Ok. Now they want TWO piano rolls. For stereo sound.
Why all antivirus programs detect Piano Roll like a virus?

implementing a pianoroll is certainly a huge logistical problem that would cost dev time. but when simply suggesting one is met with jeers and accusations of ‘spamming’, ‘complaining’, or hating the pattern-editor, or not knowing how to use Renoise, arguments of feasibility only go so far. the user-made PR tools work perfectly fine without bogging down the program and would fit into the interface nicely in the form of, for example, an extra tab alongside the edit/mix/sampler/etc. Those who don’t want to use it would never have to see it even once.
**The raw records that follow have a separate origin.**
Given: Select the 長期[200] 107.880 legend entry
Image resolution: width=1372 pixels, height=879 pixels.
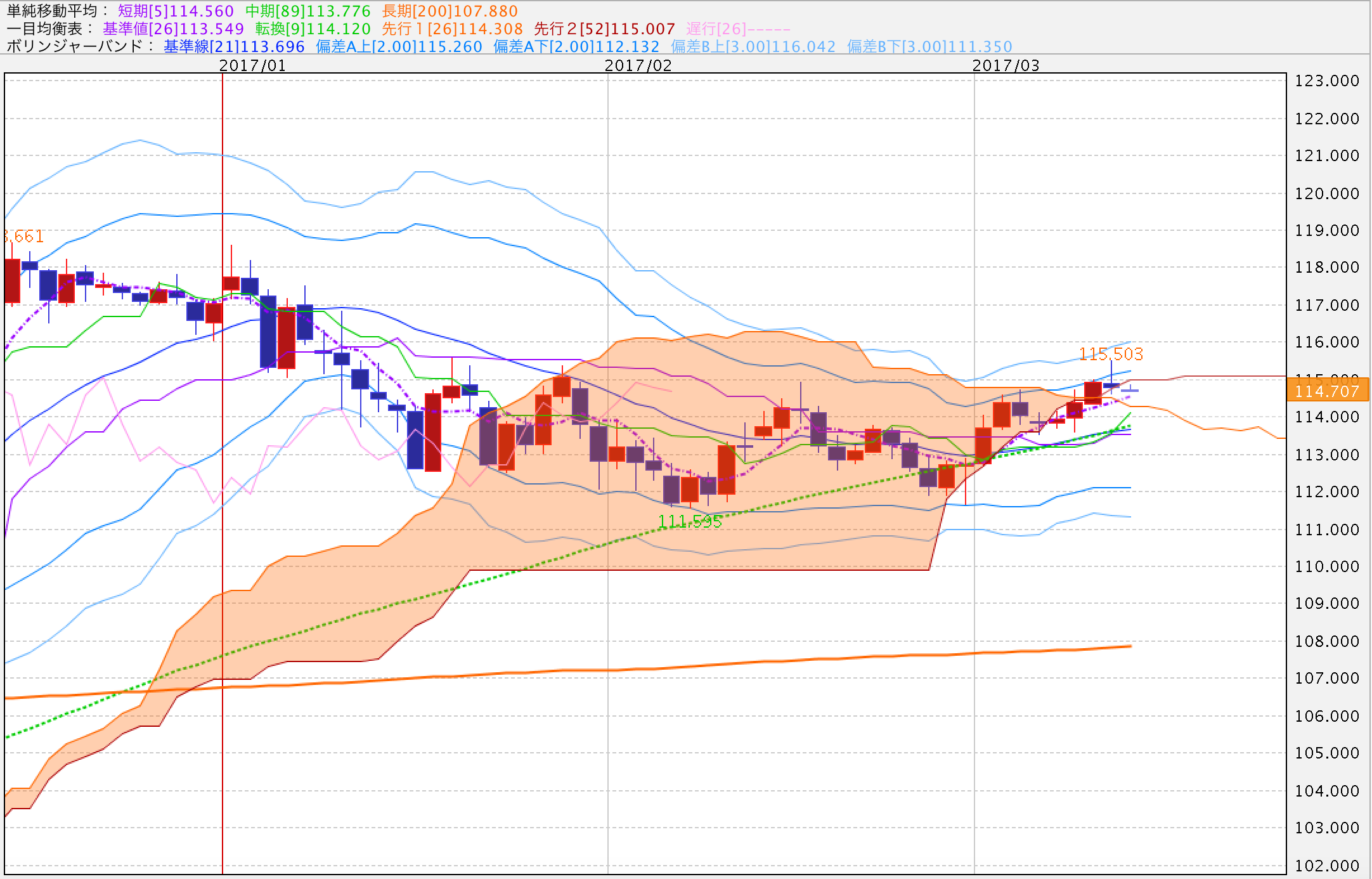Looking at the screenshot, I should coord(450,11).
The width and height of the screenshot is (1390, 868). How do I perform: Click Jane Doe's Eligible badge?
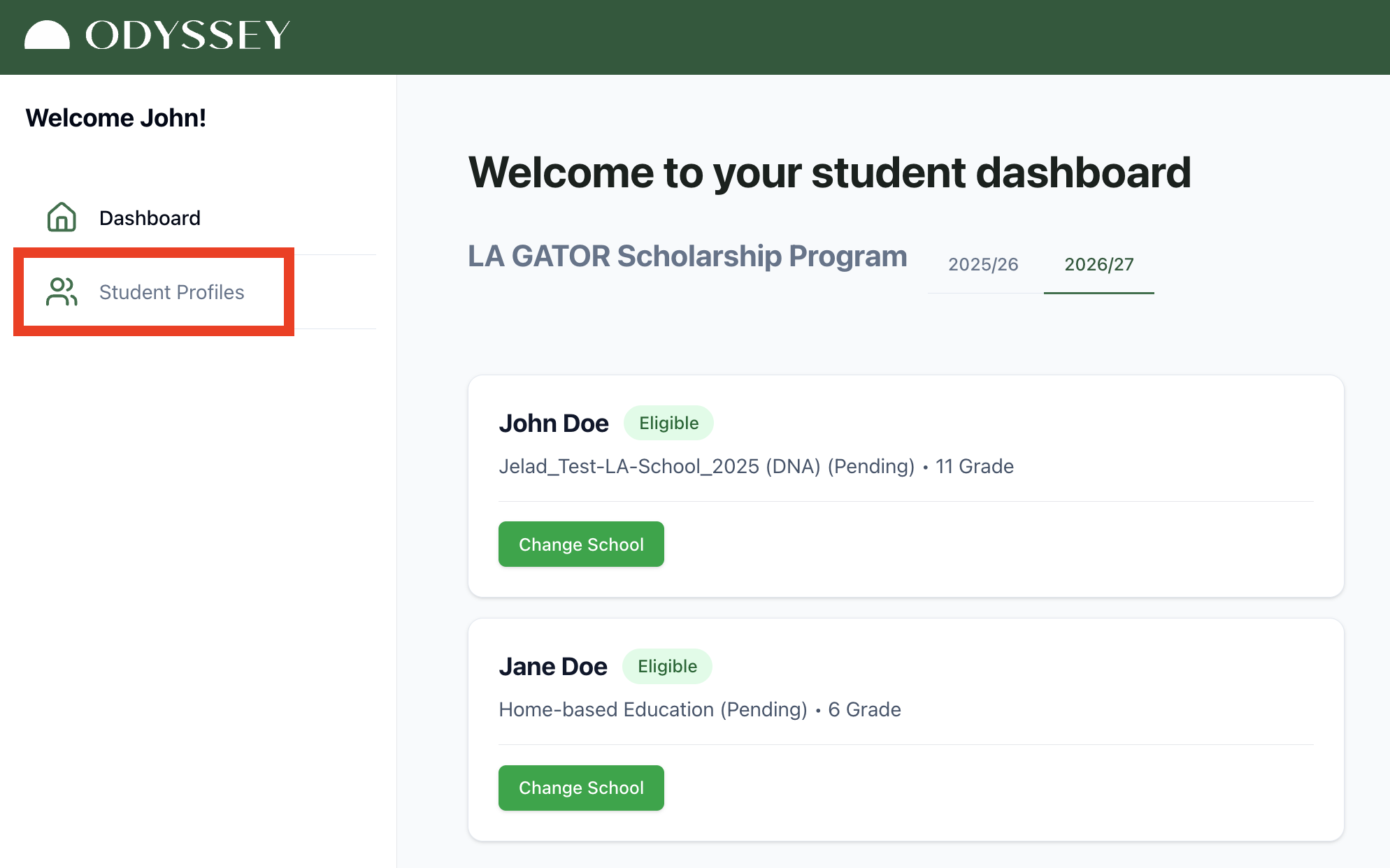point(667,666)
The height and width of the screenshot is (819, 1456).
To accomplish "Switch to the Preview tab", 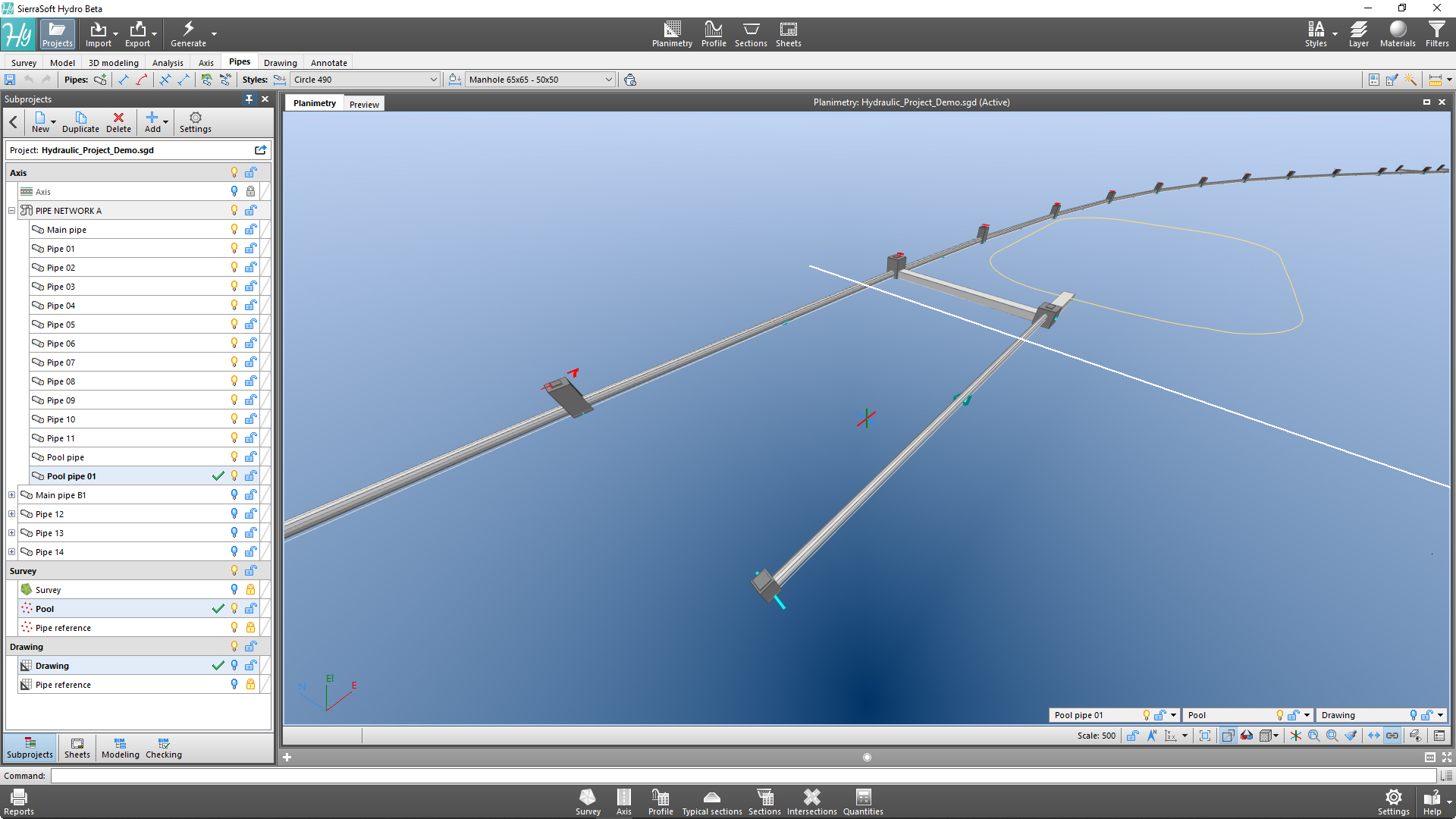I will (x=364, y=103).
the momentous backlash at the mere idea of a PR is clearly because certain users just don’t like piano rolls and don’t want one to be included in “their” program. at the end of the day, a piano roll is just a different sequencer that works better for some things and worse for others. It displays note information in a different way to a tracker which can be useful during songwriting. I learned music by using trackers, and renoise pattern editor is IMO the best sequencer ever devised, and I use it a vast majority of the time, but when I want to use Simple Pianoroll for specific use cases, I am REALLY glad to have it. It’s an indispensable, if small, part of my workflow.

the simple fact is that to some users, the pattern editor is the ONLY way to use renoise, and any other way is to be looked down upon. It’s a stupid argument, the program could have both without ruining what’s already there.

Do not react to such limited people. It’s useless!